Table 2 Summary of the results from simulated data under Model A1. The Likelihood Ratio Tests were performed between Model A1 versus Model A2 using the volume partition at the 5% significance level. The table also shows the percentage of sites predicted to be in each site class.

We re-analyzed the MHC class I data set from [21] ([22, 23]) with Model A. [21] found numerous positively selected sites and showed that most of them are Antigen Recognition Sites (ARS). The same data set was also used in [11], to examine if the new method identifies the same sites as the original method. We also analyzed the abalone sperm lysin data from [23], with regard to the hydrophobicity, volume, polarity and charge physicochemical properties. We specified each of the four physicochemical properties: volume, hydrophobicity, charge, and polarity partitions with both Model A1 and A2 in these analyses.

Simulated data

The result of the simulation analysis is summarized in Table 2 and Figure 2. When the correct partition was used, both the LRT and the posterior Bayesian categorization were very accurate. When simulated data set 1 (with ω≤1 and γ>1) was analyzed using the volume partition (the same partition that the data was simulated from) and there was positive selection acting only on codon substitutions that altered the volume of the encoded amino acids, 99% of the sites were correctly identified as being in the ω≤1, γ>1 category. Moreover, the LRTs performed between Model A1 versus Model A2 on the 100 replicates were all significant. When the data was simulated with ω>1 and γ<1 (data set 2), 97% of the sites were classified in the correct site class, and none of the LRTs between Models A1 and A2 were significant, as expected.

Figure 2

Distribution of the posterior probabilities for the correct site class classification in each of the simulated data sets. Each data set has 100 replicated and they were analyzed using Model A1 and the volume partition.

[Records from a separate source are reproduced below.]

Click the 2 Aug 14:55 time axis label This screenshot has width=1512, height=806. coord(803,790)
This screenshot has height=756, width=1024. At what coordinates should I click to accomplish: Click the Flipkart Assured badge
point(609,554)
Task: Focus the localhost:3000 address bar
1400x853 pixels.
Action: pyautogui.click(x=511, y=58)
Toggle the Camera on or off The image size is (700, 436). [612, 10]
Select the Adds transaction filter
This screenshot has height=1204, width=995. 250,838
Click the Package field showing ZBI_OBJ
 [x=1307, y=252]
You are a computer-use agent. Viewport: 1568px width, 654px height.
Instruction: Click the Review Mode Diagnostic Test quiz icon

Amino acids that differ in volume may also differ in other physicochemical properties. Positive selection on another physicochemical property may then be inferred, even though selection may have truly targeted volume. To illustrate this concept and better understand its effect, we repeated the data analysis with other physicochemical properties. We partitioned the amino acids into those with high (A, C, I, V, L, M, F, Y, W, H, T, K, R) and low (R, G, S, D, E, N, Q) hydrophobicity. In each replicate, data was simulated assuming selection only targeted volume, but was analyzed under the hydrophobicity partition. In this case the resulting LRTs were all significant for both data set 1 and data set 2 (ω>1 and γ>1). The results were significant for data set 1 when the hydrophobicity physicochemical property was used due to some volume altering codon changes that are hydrophobicity altering as well (52 out of the 99 distinct amino acid pairs that differ in volume). Likewise, since there are some volume conserving nonsynonymous codon changes that are hydrophobicity altering (44 out of the 91 distinct amino acid pairs that differ in hydrophobicity), the LRTs were significant for data set 2 as well. Thus, the extent of overlap between two sets of distinct amino acid pairs, where each set contains pairs that differ with respect to one of the two given physicochemical properties, ultimately determines our ability to distinguish between the two properties, in terms of being exclusively targeted by positive selection. Nonetheless, our method can reliably identify the true physicochemical property in addition to other properties that have considerable overlap with the true property.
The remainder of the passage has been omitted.